> [Your assignment]:
For the material below, return exactly the lines starting at the one holding "Task: Select the Details tab" and ending at the one holding "828x464 pixels.", counting both as part of the range.
____________
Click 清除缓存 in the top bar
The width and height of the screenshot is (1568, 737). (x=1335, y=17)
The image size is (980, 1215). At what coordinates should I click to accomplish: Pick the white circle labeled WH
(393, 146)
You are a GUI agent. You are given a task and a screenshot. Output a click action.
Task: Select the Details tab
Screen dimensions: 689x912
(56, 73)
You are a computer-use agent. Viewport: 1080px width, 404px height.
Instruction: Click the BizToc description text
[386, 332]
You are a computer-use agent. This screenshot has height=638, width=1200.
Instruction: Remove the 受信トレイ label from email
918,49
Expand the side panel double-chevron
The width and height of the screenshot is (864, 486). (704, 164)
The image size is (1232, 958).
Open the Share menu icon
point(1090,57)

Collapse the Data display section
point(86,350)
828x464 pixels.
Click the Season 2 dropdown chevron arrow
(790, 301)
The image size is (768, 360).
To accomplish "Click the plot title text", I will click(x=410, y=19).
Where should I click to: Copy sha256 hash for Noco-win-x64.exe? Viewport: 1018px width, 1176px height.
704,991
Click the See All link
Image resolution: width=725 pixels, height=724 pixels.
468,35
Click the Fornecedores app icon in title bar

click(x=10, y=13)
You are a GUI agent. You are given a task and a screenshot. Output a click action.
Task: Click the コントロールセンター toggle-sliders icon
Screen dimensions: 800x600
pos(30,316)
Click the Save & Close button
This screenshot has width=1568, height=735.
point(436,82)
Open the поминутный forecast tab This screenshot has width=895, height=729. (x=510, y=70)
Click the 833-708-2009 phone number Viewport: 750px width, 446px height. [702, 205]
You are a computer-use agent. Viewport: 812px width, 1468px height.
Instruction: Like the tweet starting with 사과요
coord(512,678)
____________
> [Task output]:
Task: Select the Details tab
Screen dimensions: 689x912
(56, 73)
You are a computer-use agent. Viewport: 1080px width, 404px height.
Instruction: Click the BizToc description text
[386, 332]
You are a computer-use agent. This screenshot has height=638, width=1200.
Instruction: Remove the 受信トレイ label from email
918,49
Expand the side panel double-chevron
The width and height of the screenshot is (864, 486). (704, 164)
The image size is (1232, 958).
Open the Share menu icon
point(1090,57)

Collapse the Data display section
point(86,350)
828x464 pixels.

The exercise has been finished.